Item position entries

————————

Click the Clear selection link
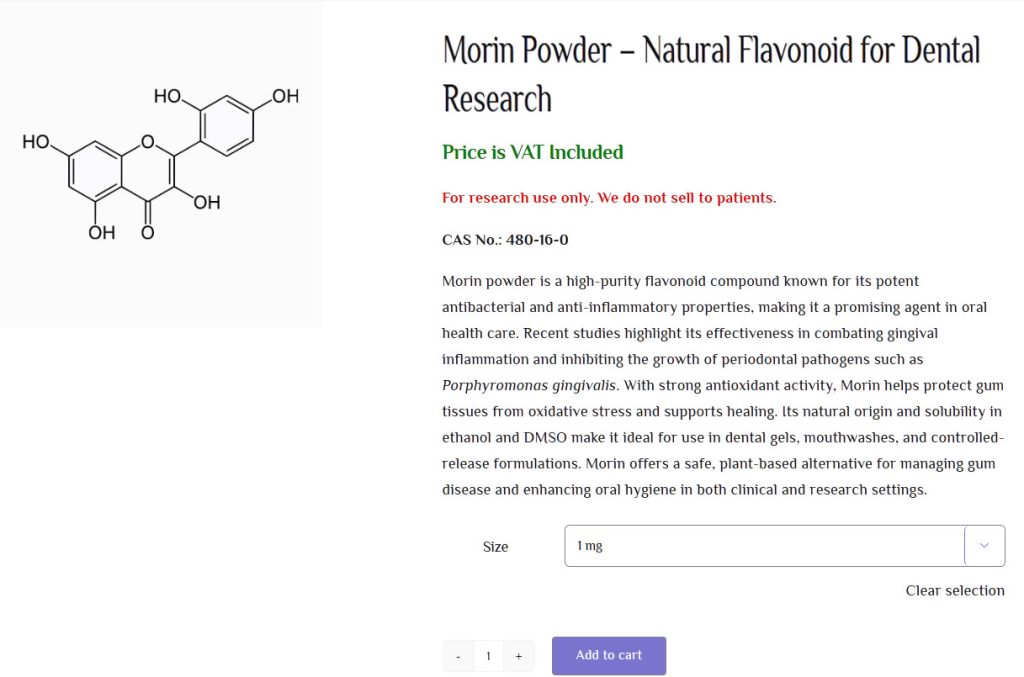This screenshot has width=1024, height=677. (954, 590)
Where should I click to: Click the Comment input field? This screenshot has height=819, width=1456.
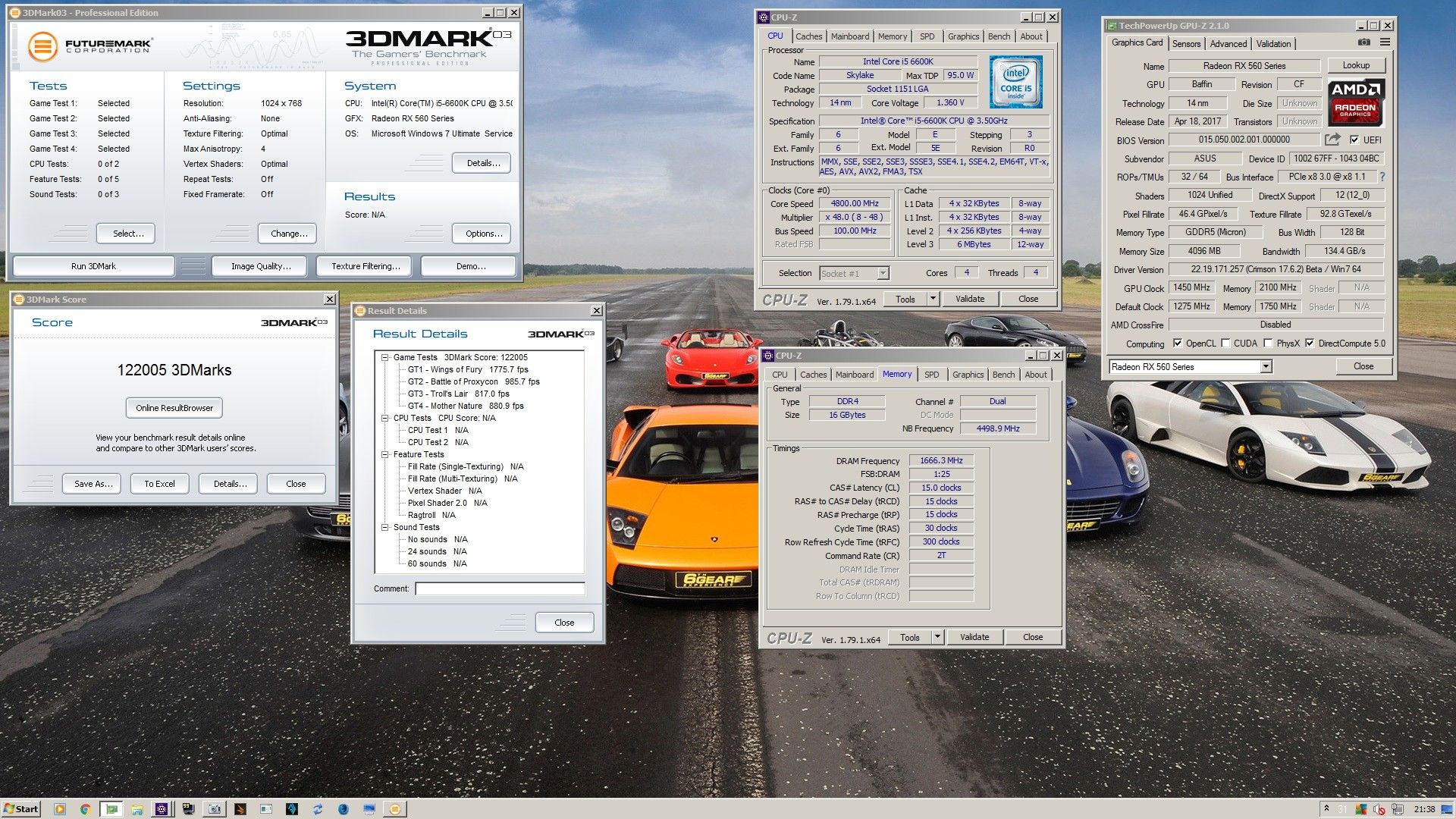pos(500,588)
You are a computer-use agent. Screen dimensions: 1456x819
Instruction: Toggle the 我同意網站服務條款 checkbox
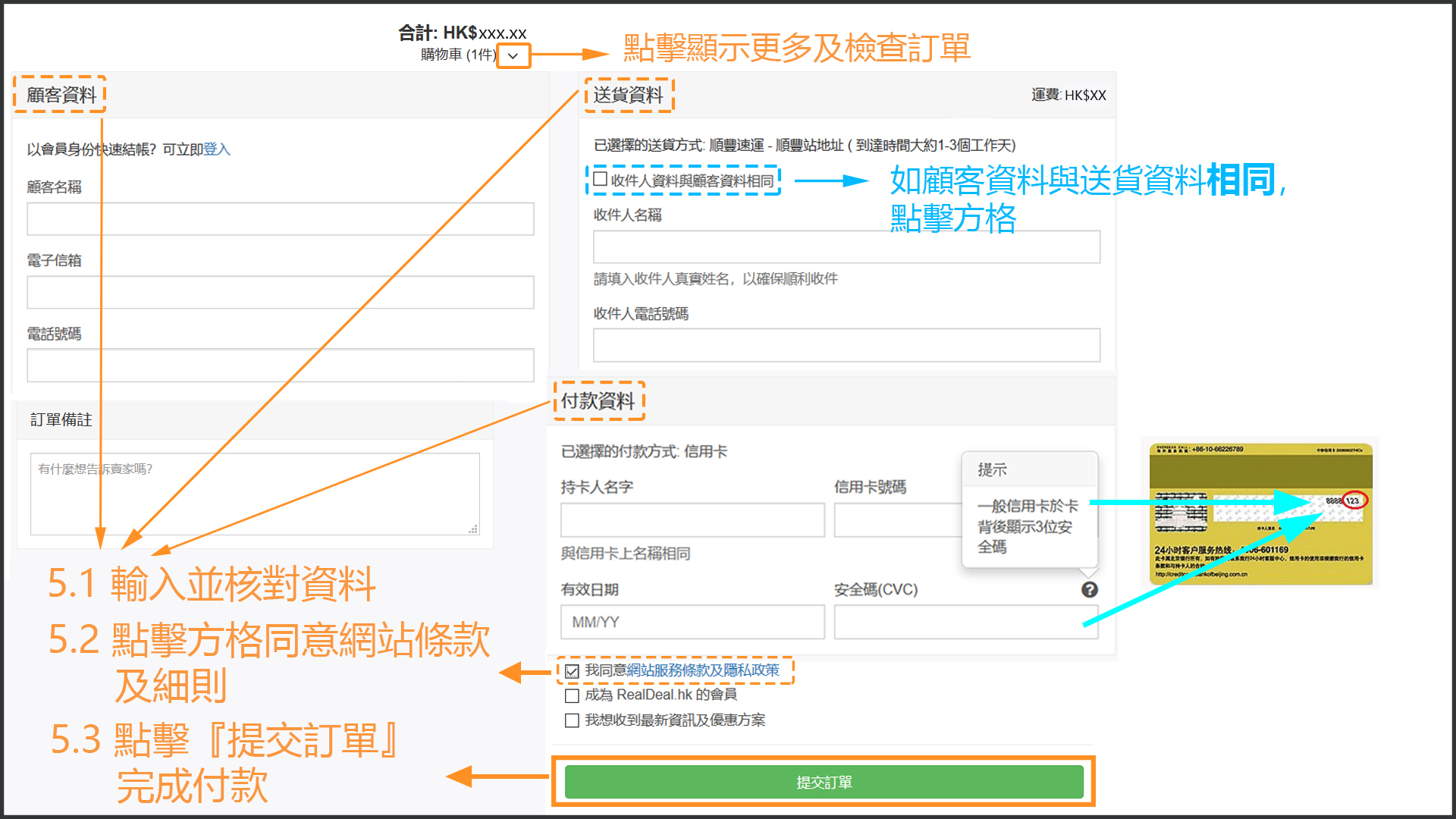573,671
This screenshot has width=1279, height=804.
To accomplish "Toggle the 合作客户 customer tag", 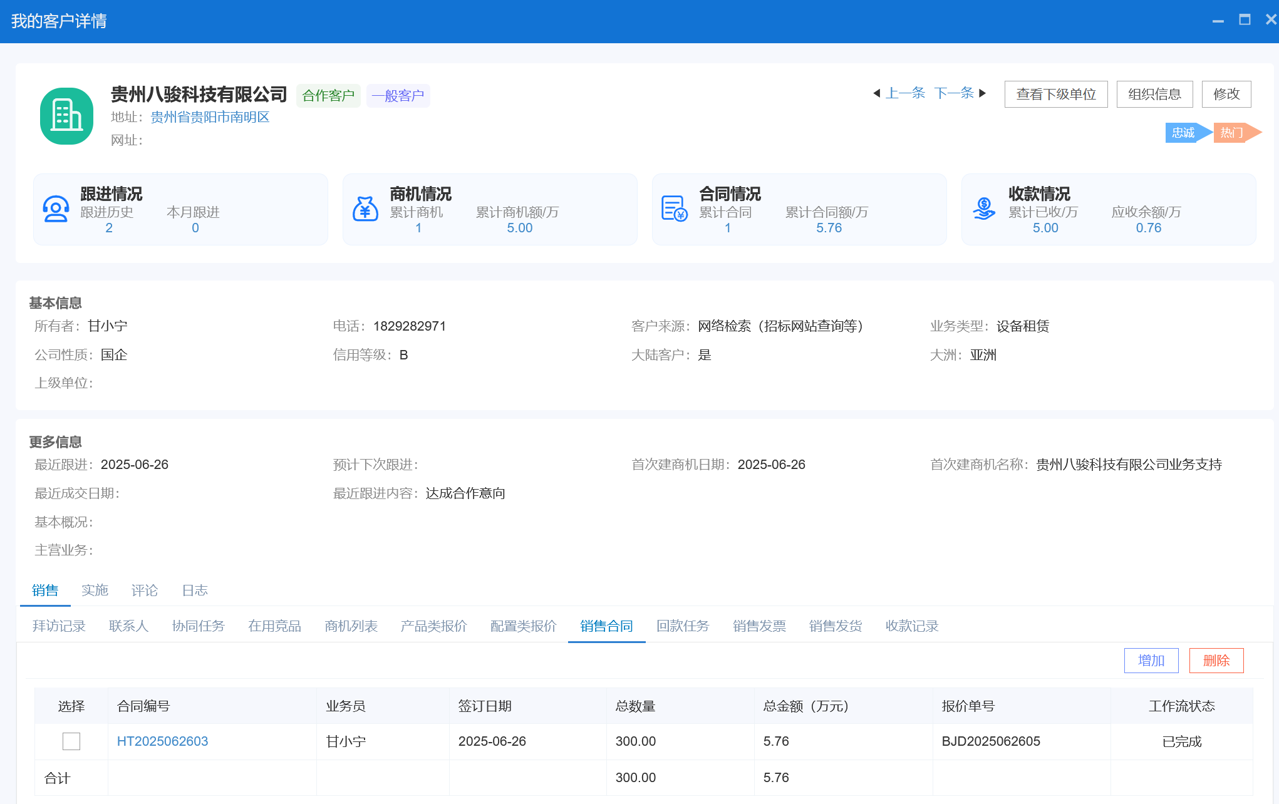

————————

▶ [What you will do]
Please reproduce every line of the listing above word for word, omitting the pictures.

▶ [The output]
Click the Clear selection link
This screenshot has width=1024, height=677. (954, 590)
Where should I click to: Click the Comment input field? This screenshot has height=819, width=1456.
pos(500,588)
You are a computer-use agent. Screen dimensions: 1456x819
Instruction: Toggle the 我同意網站服務條款 checkbox
573,671
This screenshot has width=1279, height=804.
To accomplish "Toggle the 合作客户 customer tag", 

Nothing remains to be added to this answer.